120 gms Mung Bean Flour ( Pang Tur )
120 gms Cassava Starch
120 gms Tapioca Flour
4-5 Bi Tua Leaves
1000 ml Water
200 ml Coconut Milk
600 gms Sugar
1. Mix the two flours and starch together.
2. Place the bi-tua leaves and water in a blender and liquidize. Then filter the water (to remove the leaf pulp).
3. Boil the water with sugar until the sugar is dissolved.
4. Leave to cool.
5. Take 400ml of the bi tua syrup, add the coconut milk
6. Split the flour in two equal portions. Mix one portion with the bi-tua and coconut milk, and one portion with the remaining bi-tua water.

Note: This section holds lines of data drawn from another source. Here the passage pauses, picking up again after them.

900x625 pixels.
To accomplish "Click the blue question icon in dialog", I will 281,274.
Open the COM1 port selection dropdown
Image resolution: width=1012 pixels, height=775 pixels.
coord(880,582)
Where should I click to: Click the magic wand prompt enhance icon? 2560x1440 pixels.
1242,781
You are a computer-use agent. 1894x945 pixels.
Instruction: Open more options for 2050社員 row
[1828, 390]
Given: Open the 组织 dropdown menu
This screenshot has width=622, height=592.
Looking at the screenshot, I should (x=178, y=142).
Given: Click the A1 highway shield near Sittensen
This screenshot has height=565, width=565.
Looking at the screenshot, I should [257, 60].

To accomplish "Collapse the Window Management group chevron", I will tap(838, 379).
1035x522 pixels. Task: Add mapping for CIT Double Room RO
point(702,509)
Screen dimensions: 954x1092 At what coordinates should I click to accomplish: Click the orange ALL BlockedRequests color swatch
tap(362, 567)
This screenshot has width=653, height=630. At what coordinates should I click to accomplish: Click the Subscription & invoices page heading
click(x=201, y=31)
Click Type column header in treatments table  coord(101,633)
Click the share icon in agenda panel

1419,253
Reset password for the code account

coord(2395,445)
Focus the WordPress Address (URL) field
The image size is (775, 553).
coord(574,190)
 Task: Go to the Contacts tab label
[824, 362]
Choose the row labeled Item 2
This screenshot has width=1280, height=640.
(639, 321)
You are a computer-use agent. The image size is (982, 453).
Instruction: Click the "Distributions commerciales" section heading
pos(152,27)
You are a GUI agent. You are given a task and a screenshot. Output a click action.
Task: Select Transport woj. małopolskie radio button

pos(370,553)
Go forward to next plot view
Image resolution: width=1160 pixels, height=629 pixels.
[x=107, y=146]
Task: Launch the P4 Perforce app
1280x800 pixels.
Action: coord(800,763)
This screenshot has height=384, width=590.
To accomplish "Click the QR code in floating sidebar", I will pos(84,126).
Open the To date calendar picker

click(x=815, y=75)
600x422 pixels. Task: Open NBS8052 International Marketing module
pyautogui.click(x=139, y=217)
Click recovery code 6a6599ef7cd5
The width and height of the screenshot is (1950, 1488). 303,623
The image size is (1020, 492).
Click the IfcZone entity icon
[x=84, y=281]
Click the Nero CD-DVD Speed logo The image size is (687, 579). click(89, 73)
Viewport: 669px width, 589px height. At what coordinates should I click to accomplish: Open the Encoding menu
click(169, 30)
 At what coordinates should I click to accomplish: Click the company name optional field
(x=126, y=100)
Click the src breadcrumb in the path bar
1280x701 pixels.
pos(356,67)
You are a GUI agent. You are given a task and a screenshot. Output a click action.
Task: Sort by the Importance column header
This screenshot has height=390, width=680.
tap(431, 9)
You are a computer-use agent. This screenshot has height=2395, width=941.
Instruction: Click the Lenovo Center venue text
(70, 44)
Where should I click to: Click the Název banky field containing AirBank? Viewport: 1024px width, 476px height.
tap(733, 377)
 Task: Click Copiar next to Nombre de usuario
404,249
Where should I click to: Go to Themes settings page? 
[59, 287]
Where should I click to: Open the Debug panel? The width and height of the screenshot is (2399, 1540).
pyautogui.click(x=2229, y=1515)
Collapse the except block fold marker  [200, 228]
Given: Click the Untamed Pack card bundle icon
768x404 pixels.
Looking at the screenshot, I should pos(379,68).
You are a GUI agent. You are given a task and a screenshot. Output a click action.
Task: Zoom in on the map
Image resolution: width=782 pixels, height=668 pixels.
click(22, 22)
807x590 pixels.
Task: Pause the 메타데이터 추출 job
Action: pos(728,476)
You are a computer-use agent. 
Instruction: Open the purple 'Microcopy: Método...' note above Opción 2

One part will become clear, one layer will be cloudy, we use these to make layers in the dessert.
7. Put a foil tray in a steamer, and get it hot.
8. Ladle in a shallow layer of the clear mixture and steam it for 3-5 minutes to just cook it.
9. Next ladle in the cloudy layer (the mixture with coconut milk) and steam that for 3-5 minutes to cook it.
10. Keep doing this until the metal tray is filled up and the dessert is cooked.
11. Leave to cool in the fridge, cut into diamonds and lay out of the plate.